Vibe Coding to Production: A CTO's Guide to Shipping AI-Generated Code Safely
May 15, 2026 · 8-minute read · Seth
Vibe Coding to Production: A CTO's Guide to Shipping AI-Generated Code Safely
Engineering velocity is up. Confidence in what's shipping is down.
If you run engineering at a company that adopted Claude Code, Cursor, or Copilot in the last 18 months, you've probably noticed the same thing every other engineering leader has: your team is shipping more code, faster, with fewer of the deliberate review cycles that used to gate production. The PR queue moves quicker. The bug reports look different. Some weeks the code is better than it's ever been. Some weeks something gets through that wouldn't have a year ago.
This is what "vibe coding to production" actually feels like at scale — and there isn't a playbook for it yet. The standard engineering management literature was written for a world where humans wrote every line and senior engineers reviewed every PR. That world is gone. The replacement hasn't been built.
This guide is a first pass at the replacement.
The new reality
Three things are simultaneously true at most engineering teams in 2026:
AI tools are making senior engineers radically more productive. A staff engineer using Claude Code can do in a day what used to take a week. This is real and measurable.
AI tools are making junior engineers ship code they don't fully understand. The same tools that turbocharge seniors also make it possible for a less experienced engineer to produce code that looks senior but isn't grounded in the trade-offs a senior would have considered.
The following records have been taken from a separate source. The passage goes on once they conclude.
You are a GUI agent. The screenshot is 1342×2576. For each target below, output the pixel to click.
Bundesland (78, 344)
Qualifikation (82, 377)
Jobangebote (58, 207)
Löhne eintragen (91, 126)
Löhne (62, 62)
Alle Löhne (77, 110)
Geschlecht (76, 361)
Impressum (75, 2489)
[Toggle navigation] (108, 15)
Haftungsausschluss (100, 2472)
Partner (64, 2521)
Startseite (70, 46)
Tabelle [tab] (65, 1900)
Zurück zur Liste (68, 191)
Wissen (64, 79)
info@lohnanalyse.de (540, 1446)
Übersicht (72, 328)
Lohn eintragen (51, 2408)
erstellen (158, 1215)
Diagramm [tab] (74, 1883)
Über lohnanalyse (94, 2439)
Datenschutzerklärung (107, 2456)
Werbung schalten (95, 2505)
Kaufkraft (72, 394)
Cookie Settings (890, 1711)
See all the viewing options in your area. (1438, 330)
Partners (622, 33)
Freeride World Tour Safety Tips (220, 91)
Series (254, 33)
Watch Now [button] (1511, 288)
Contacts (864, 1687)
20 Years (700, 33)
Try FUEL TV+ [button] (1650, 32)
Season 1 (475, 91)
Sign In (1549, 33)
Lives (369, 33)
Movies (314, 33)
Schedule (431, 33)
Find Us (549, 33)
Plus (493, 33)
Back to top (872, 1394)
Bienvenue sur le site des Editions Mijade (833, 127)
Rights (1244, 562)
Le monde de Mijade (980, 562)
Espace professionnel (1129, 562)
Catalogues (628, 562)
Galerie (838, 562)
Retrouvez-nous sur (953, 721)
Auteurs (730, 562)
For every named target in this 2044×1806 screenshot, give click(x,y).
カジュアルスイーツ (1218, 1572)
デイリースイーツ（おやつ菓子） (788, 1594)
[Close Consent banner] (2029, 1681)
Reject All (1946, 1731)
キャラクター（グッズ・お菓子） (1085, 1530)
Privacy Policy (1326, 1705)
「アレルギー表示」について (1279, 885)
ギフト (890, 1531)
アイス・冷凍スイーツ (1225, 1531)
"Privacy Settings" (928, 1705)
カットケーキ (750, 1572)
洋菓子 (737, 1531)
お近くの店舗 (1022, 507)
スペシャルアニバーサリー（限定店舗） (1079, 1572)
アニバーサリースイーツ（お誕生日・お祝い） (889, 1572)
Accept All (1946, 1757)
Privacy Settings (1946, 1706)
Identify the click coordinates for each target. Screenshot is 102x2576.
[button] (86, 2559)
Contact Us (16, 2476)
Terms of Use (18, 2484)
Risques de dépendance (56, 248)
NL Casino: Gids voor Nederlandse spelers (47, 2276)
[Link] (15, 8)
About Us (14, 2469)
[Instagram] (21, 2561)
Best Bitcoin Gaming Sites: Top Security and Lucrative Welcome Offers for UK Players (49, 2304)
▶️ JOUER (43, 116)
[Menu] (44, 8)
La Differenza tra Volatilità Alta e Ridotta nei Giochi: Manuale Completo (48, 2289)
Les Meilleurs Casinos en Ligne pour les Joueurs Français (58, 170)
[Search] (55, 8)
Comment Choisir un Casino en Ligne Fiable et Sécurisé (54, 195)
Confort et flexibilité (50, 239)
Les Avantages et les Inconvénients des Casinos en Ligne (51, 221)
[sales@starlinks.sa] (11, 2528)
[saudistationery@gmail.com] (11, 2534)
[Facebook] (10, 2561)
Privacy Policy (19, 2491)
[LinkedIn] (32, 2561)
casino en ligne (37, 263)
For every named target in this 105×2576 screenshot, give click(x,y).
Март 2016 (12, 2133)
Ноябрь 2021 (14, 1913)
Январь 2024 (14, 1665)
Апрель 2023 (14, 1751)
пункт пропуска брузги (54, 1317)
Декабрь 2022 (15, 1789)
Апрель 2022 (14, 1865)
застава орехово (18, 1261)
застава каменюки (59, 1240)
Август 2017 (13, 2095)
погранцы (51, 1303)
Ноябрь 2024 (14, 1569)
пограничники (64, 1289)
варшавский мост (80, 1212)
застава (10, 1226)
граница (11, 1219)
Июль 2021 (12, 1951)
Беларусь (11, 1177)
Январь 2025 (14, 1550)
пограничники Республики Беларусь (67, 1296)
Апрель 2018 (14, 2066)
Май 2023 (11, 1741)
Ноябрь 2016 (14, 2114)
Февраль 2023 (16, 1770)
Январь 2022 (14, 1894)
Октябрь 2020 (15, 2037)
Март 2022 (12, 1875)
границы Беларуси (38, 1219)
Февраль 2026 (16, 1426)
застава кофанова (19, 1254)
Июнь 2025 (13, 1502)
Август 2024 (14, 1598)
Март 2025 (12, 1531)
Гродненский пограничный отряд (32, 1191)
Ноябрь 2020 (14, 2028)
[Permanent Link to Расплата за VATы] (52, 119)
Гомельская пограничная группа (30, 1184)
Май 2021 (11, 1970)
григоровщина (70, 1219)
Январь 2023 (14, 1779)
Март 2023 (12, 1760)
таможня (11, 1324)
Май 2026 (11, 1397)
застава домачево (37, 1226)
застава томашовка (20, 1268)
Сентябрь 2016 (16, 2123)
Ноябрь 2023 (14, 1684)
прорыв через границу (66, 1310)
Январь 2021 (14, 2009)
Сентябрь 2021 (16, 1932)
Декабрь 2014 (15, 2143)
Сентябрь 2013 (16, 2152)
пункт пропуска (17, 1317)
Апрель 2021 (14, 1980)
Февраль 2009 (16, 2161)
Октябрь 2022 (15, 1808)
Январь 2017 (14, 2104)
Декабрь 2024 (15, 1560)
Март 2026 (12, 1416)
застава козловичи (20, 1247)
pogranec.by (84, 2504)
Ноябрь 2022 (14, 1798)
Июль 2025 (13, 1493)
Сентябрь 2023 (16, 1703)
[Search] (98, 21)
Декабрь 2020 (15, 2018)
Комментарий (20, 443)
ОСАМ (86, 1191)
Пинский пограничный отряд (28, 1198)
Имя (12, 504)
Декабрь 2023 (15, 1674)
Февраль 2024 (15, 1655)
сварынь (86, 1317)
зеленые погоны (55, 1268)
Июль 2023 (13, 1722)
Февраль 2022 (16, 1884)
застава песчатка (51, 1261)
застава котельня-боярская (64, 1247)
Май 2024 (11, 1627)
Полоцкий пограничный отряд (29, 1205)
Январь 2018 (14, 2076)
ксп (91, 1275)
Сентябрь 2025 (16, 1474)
Review processes haven't caught up to either of those facts. Most teams still do code review the same way they did in 2022: another engineer reads the diff, leaves comments, approves. That process was calibrated for code written deliberately by humans who understood every line they wrote. It is not calibrated for AI-generated code where the author may not.
The gap between these realities is where production bugs live now.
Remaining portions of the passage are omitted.